**About this task**
Look below and pull out each line with the word "computer".
-------- Recorded data
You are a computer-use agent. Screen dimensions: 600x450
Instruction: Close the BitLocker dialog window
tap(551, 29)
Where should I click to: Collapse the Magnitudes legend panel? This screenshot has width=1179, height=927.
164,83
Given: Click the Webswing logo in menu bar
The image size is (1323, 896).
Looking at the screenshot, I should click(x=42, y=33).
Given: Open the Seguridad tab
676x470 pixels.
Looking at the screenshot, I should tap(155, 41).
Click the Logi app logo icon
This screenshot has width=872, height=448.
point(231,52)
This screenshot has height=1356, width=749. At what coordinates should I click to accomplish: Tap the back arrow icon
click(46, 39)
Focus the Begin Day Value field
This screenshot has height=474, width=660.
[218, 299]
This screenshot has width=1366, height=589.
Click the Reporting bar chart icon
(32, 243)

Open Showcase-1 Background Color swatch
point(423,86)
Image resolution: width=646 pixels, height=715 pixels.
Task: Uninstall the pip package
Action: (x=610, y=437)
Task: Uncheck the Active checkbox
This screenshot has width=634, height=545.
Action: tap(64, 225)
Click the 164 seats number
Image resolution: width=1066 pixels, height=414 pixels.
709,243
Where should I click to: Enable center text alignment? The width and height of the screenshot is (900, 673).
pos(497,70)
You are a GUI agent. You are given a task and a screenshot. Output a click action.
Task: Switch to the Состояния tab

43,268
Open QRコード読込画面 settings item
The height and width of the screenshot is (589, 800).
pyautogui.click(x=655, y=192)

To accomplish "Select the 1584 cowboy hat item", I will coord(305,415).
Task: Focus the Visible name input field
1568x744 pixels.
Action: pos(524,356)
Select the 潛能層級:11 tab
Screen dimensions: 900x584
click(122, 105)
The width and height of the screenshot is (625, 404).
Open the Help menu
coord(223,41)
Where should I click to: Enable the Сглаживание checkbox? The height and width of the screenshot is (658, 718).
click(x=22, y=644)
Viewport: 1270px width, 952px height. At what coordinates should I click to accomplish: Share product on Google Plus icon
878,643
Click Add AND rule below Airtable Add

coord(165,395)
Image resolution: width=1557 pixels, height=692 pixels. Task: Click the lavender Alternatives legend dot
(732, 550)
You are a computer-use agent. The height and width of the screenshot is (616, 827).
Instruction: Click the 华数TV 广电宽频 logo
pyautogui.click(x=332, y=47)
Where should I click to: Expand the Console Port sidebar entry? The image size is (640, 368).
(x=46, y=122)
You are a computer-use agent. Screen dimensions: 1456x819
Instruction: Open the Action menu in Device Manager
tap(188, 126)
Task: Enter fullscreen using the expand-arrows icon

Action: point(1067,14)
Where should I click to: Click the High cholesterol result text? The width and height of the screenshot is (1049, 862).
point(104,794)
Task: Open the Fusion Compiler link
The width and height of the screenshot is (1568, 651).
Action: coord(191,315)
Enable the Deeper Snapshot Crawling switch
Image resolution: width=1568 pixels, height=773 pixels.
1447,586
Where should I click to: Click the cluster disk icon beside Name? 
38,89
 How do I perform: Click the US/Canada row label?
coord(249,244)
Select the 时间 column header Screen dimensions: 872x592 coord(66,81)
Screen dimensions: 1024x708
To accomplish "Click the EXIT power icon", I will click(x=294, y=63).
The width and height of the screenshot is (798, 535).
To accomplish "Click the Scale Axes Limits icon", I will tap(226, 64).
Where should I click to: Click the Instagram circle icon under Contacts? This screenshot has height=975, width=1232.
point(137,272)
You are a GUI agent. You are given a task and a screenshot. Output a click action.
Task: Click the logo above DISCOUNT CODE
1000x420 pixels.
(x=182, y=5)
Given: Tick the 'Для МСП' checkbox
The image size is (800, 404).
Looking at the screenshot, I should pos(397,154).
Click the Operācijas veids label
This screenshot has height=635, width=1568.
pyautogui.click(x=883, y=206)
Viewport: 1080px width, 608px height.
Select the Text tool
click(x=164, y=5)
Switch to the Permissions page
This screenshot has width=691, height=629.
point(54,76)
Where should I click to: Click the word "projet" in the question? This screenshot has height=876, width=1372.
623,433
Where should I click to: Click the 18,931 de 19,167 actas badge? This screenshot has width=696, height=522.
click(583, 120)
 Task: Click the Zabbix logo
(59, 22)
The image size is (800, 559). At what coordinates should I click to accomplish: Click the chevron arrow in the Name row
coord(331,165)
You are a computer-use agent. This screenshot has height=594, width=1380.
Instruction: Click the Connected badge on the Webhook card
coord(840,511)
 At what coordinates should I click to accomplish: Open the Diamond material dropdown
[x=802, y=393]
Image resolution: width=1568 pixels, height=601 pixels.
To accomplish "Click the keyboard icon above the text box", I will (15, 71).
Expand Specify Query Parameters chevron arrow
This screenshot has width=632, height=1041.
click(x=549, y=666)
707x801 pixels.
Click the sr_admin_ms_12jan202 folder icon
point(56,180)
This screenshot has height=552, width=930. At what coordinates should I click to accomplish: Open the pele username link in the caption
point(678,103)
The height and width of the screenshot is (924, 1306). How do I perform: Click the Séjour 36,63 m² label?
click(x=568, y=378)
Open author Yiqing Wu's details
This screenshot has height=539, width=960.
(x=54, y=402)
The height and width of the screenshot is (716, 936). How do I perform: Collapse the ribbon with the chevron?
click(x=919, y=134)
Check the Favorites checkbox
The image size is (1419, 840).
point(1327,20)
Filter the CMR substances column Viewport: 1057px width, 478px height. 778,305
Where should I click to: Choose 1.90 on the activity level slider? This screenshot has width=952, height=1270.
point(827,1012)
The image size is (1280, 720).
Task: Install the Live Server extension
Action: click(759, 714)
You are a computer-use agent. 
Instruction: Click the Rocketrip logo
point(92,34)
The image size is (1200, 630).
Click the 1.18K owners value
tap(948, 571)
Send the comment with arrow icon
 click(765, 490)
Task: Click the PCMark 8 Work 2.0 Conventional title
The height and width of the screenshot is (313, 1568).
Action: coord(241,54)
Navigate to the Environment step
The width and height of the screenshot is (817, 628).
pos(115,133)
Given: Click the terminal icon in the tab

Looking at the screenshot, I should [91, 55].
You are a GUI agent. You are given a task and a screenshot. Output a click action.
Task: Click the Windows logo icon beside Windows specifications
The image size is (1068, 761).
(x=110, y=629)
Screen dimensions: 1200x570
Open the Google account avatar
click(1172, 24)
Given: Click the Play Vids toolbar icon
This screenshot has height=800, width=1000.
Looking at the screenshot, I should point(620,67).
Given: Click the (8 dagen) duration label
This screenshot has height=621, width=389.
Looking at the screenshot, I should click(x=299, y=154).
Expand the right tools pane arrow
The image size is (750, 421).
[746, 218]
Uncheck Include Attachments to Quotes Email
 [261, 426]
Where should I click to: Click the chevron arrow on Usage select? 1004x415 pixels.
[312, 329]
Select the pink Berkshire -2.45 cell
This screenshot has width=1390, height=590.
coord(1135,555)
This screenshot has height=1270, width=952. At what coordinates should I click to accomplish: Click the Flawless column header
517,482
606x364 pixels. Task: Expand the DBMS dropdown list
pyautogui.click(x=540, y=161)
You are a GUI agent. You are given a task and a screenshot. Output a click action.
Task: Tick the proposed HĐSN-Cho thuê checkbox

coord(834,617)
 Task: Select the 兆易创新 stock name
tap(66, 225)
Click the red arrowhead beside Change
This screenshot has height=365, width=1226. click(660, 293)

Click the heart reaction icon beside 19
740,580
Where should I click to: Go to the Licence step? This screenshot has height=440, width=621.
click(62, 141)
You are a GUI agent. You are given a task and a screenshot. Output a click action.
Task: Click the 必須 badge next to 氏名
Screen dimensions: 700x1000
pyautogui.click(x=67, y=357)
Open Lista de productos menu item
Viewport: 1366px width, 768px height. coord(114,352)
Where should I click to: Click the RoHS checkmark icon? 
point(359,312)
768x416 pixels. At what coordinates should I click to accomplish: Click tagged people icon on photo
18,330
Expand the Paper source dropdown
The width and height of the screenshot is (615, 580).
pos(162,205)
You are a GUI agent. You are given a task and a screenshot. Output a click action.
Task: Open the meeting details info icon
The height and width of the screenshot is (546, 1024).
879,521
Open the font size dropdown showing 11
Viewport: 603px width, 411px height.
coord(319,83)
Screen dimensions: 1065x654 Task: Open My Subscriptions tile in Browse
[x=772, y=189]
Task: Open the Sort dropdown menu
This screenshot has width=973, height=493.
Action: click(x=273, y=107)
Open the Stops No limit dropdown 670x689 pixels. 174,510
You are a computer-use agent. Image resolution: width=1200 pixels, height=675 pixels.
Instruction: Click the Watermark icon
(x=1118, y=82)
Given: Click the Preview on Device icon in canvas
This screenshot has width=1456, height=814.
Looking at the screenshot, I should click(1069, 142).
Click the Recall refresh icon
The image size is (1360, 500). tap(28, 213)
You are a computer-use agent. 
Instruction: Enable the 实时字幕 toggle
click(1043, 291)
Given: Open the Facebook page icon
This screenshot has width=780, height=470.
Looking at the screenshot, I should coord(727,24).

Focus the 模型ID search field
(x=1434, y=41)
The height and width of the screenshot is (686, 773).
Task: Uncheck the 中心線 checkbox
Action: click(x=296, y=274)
----------------
**Written response**
You are a computer-use agent. Screen dimensions: 600x450
You are a computer-use agent. The height and width of the screenshot is (616, 827).
You are a computer-use agent. Screen dimensions: 1456x819
You are a computer-use agent. This screenshot has height=594, width=1380.
You are a computer-use agent. 
You are a computer-use agent. Image resolution: width=1200 pixels, height=675 pixels.
You are a computer-use agent. 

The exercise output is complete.